Confused about non pure virtual classes in C++, what are they for?

I have a class declared as follow:

class TestFoo {
public:
    TestFoo();
    virtual void virtualFunction();
    void nonVirtualFunction();
};

that I try to implement this way

TestFoo::TestFoo(){}
void TestFoo::nonVirtualFunction(){}

which on compilation returns the error:

undefined reference to vtable for TestFoo

I tried :

TestFoo::TestFoo(){}
void TestFoo::nonVirtualFunction(){}
void TestFoo::virtualFunction(){}

which compiles ok which is consistent to the answers to these posts:

Undefined reference to vtable

undefined reference to vtable

What confuses me is that I thought the whole point of declaring a virtual function is that I would not need to define it. In this example, I am not planning to create any instance of TestFoo, but to create instances of (concrete) classes inheriting from TestFoo. But still, I want to define the function nonVirtualFunction for every subclasses of TestFoo.
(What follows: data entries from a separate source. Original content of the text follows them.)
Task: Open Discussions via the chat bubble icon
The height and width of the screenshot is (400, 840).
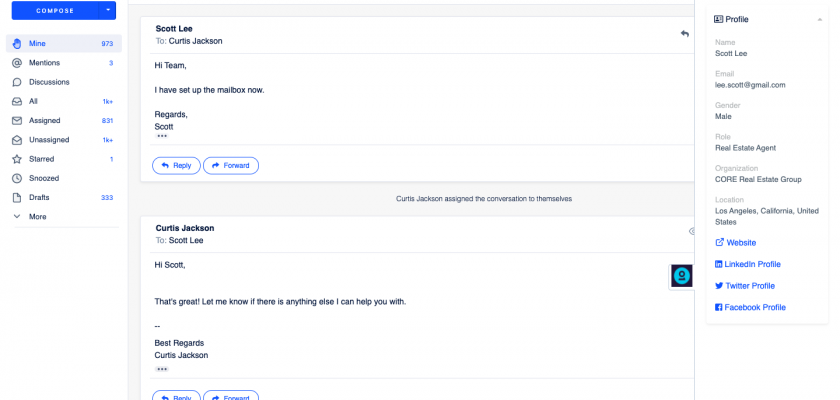Action: tap(17, 82)
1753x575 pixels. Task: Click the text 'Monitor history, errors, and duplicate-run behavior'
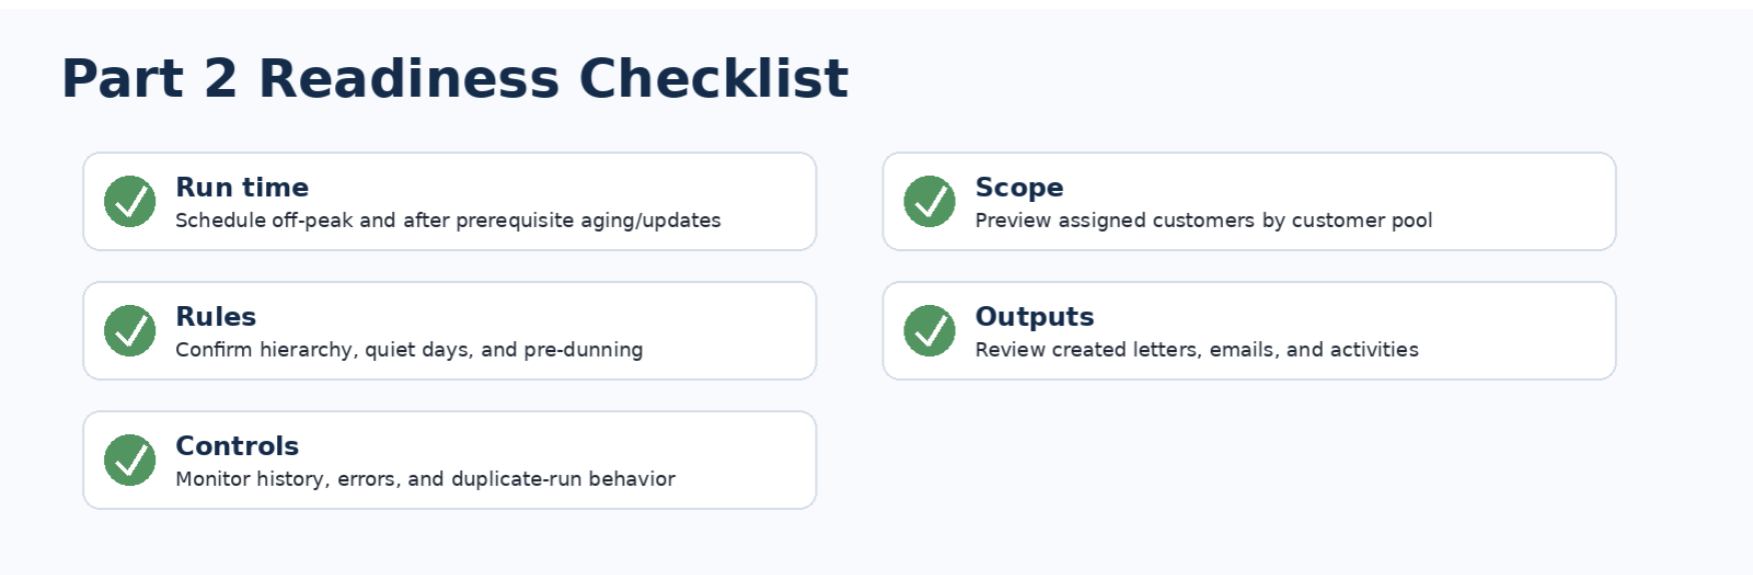point(425,478)
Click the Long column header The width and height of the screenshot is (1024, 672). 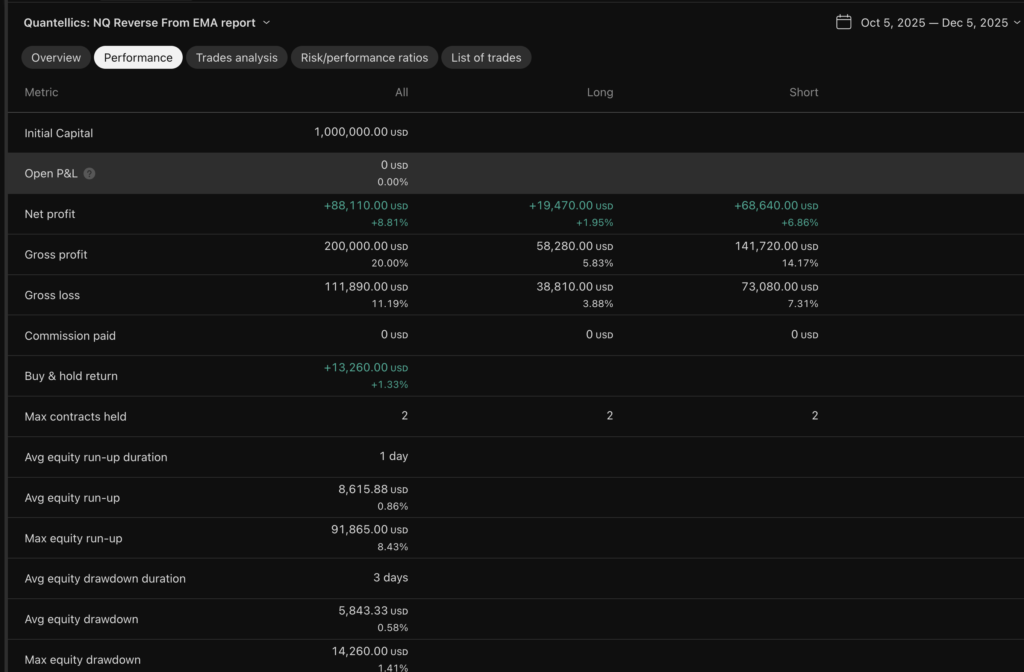coord(600,92)
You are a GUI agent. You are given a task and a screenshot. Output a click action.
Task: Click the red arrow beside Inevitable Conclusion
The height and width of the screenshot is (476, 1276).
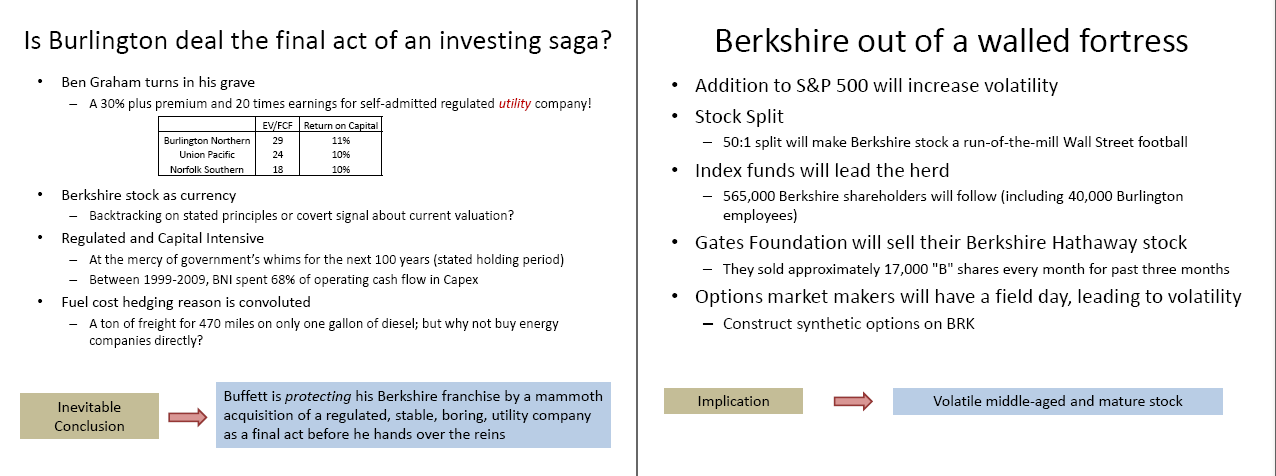pyautogui.click(x=185, y=417)
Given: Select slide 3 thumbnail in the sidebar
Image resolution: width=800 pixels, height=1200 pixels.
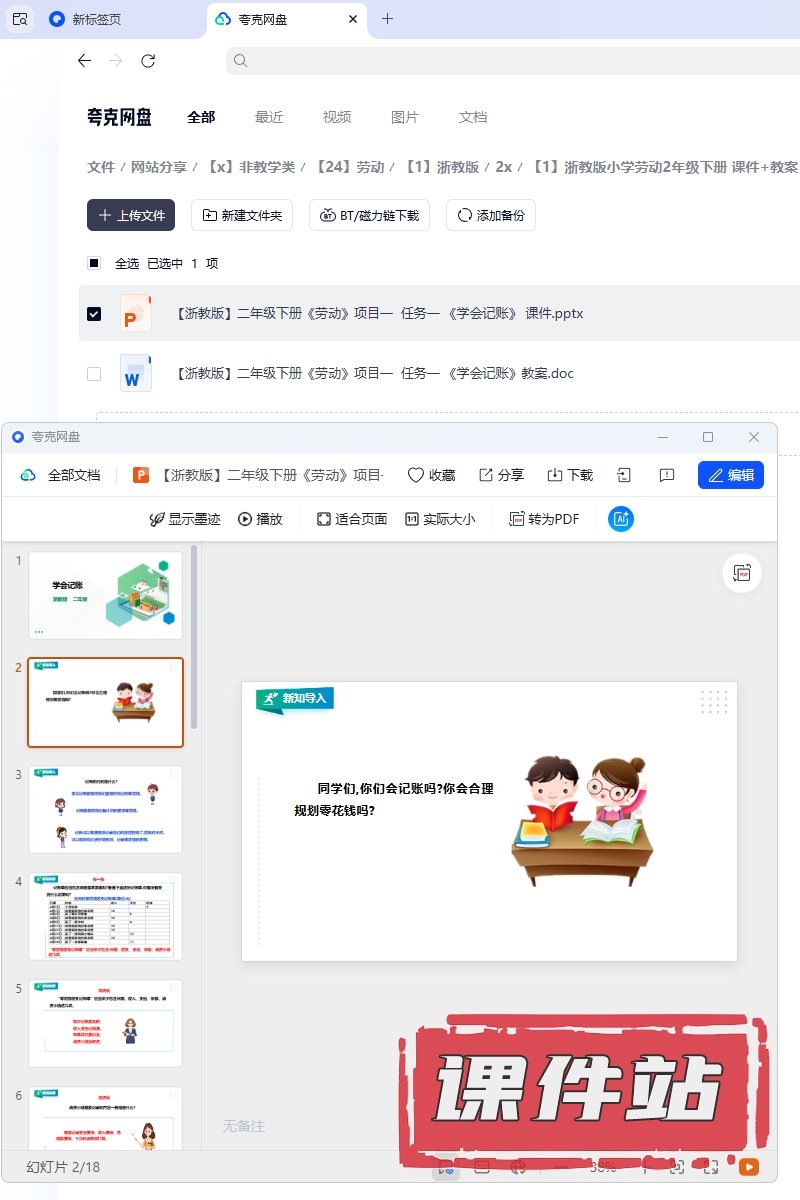Looking at the screenshot, I should click(x=106, y=809).
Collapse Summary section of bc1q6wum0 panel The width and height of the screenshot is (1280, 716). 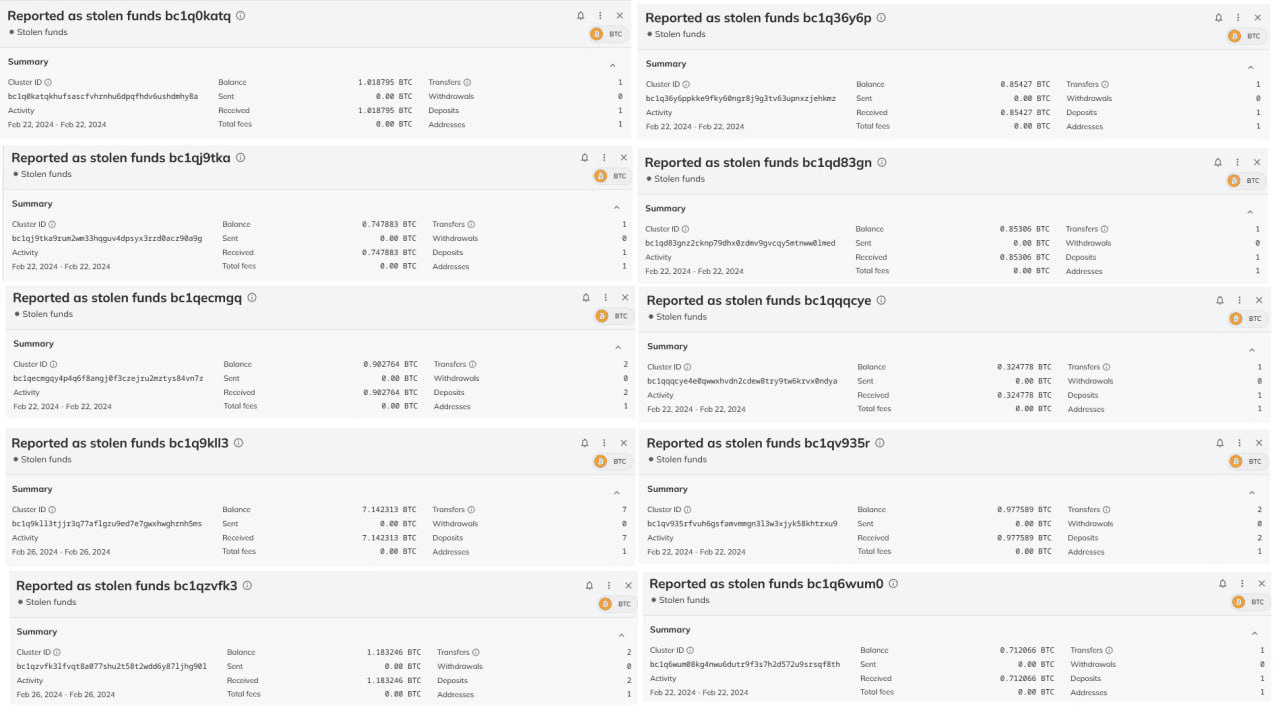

Something I did not get right ?

Thanks !

Solution

  • Your description matches perfectly with the case of an abstract class. Declare your virtual function as:

        virtual void VirtualFunction () = 0;

    This means that you are not implementing the function in this class. As a result, the class becomes abstract. That is, no bare objects of this class can be instantiated.

    Also, you should provide a virtual destructor.

    Update: Some clarifications...

    The language allows you to redefine a non-virtual function. Though, the wrong version might be called in some cases:

    derived D;    // rB is a reference to base class but it
base & rB=D;  // points to an object of the derived class

rB.NonVirtualFunction ();  // The base-class version is called

    For this reason, redefining a non-virtual function is strongly discouraged nowadays. See Scott Meyers' "Effective C++, Third Edition: 55 Specific Ways to Improve Your Programs and Designs", item 36: "Never redefine an inherited non-virtual function."

    See also item 7: "Declare destructors virtual in polymorphic base classes". An example:

    base * pB = new derived;
delete pB;                // If base's destructor is not virtual,
                          // ~derived() will not be called.

    In case you wonder why isn't everything virtual by default, the reason is that calling a virtual function is slightly slower than calling a non-virtual one. Oh, and objects of classes with virtual functions occupy a few more bytes each.